Message 127 of 1762

Equal time question, OK Guys what type of woman

Ok , Guys its we been silent on this question what type of woman do you want , I know your here being quiet as usual , were older and I hope wiser so what type of boomer woman suits you now...

its equal time to discuss this issue , ? hum
bibi1955's profile
Replies 21 - 25 of 25
Marti's right....the list does shrink considerably when you meet that certain someone. Love doesn't take lists into account. But Judy's right...it is interesting to get the gentlemen's view of 'the perfect mate'.
Tess57's profile

about 1 month ago
Well Marti the thing with me is that I am busy. Work, my sons and my hobbies take a lot of my time. So I don’t have a lot of time to share with someone else. My youngest won’t be out of high school for another 9 years. I will need to work for at least another 15 years to catch up with what I have lost due to the recession. So the thing is that I make time to see someone but it is not a lot. The woman I am dating now works nights as a scrub teck in the delivery room. She has been doing that for 20 years. There are only 2 or 3 days a week we are both awake at the same time and I can get to see her. That is what I mean if we have the time and we can work each other into our lives.

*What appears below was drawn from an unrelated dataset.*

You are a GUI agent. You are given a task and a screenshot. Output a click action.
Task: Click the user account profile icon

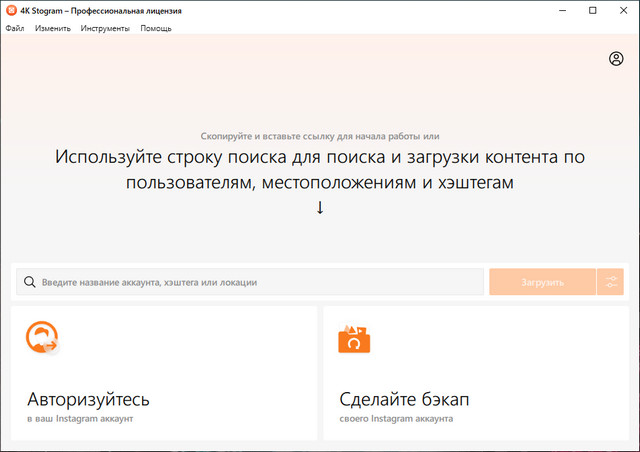click(616, 59)
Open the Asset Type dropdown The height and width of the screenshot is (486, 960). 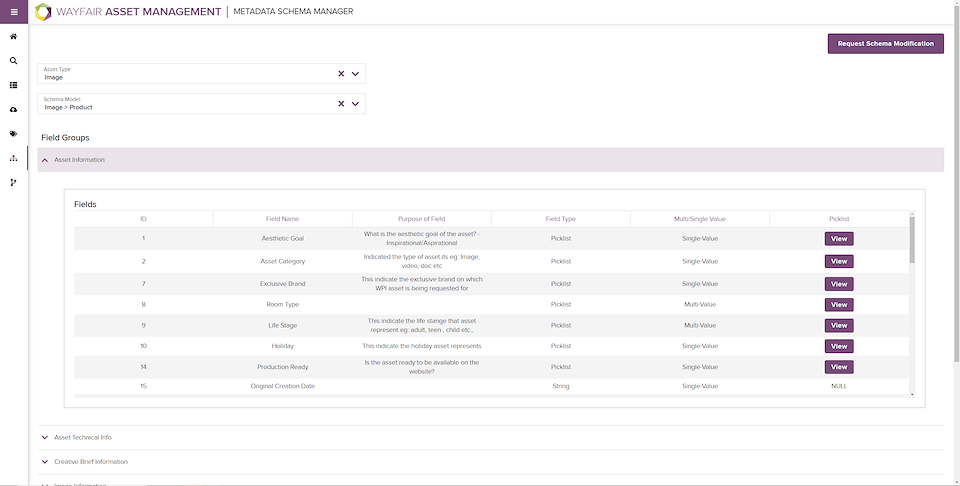click(x=355, y=73)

If some one doesn’t want to camp then fine my sons and I will go without her. I am more of a motel person then a 5 star hotel person. I have never used room service. The fanciest I have ever been is a cruse for the honeymoon. I spent whole summers in a tent in Bush Alaska working my way through college as a surveyor or for fish and game. I know the out of doors and quite frankly love it. I can bake pies and cakes on a Colman stove and have been learning how to do dishes in a Dutch oven. You haven’t lived until you have taken the arctic survival training class from the Air Force in Fairbanks in the winter and camped out for two day in the snow. Now that is cold!!!!!!!!!!!

Now don’t get me wrong Marti I think you are a great person from what I have read here on Eons. We just wouldn’t click as a romantic couple. On the other hand I have met women who love the type of things I like. You and I have had very different experiences in life and have different expectations. It doesn’t mean either of us is wrong or right just different.

Oh and Ladydulcinea if I am lucky I will be moving to Sitka. I will be going up for an interview with the City for an engineering position with them next week. That would be my dream job.
alaskainlv's profile

about 1 month ago
Work, my sons and my hobbies take a lot of my time. So I don’t have a lot of time to share with someone else. Then it seems you would not actually be out looking for someone with whom to share your life, but just to date casually from time to time. That's fine. But for casual dating, you sure do have a long laundry list of preferences this chick has to have.

My previous response to you was just tongue in cheek. And to set the record straight, I have done the popup camping, the primitive ground tent camping, lived one whole summer in a two person camp traveling in the south. I have lived on a houseboat, and in a trailer, and 8 months in a RV traveling around. I have cooked and lived in inconvenient accommodations, and I am done with that. I am probably a lot older than you. At this stage of my life, I am going for comfort, convenience and somebody else to do the cleaning.

And quite frankly, I don't think MOST women in the over 50 crowd want a guy who is willing to see them only when he has nothing better to do. No thanks, don't do us any favors, buckeroo. We're also past that stage, too.
MartiInMexico's profile

about 1 month ago
It seems that relationships have now become a matter of "what fits into MY lifestyle and schedule". We have to remember just how old we all are ie: mostly 50's and 60's? And that there are almost zippo people out there who are going to match our particularly criterion to a tee. It only will get worse as we get older until we reach a point where our only criterion will be that the person is breathing. I think we should have some basic specifications ie: religious faith, professional/non-professional, and maybe even race but if we get too picky beyond that we may very well be sitting at the computer in the Dating Reality Group still complaining about how we can't find anybody 10 years from now. I personally know a guy just like that who had so many specifications since he was in his 30's. Hundreds of dates later now at 71 the last time I saw him he was still crying the blues about how there are no women out there who are a match for him. He lives by himself out in the country and doesn't even have a pet because he cannot find a cat, dog, or bird who is good enough to share his abode with him. I think he is looking for one that doesn't poop. Not putting anybody down or saying we should just "settle" for what we don't want. But I think at the same time we should really start to think more realistically.
anakris's profile

about 1 month ago
Well Marti is right in her two responses, and is a great gal who has wisdom and knowledge, I am still gaining my knowledge, even tho I have 0ver 30 years of traveling and "school of hard knocks" (lol) and some college edumacation (which I am pursuing now, even at my old age, GI Bill use it or loose it) and sure if I find the right one then the checklist goes out the window, (which is half way out now), but it is still interesting to read these, dream a little dream for me, and wonder. One day there will be on then who knows where it will go from there. Thanks for reading.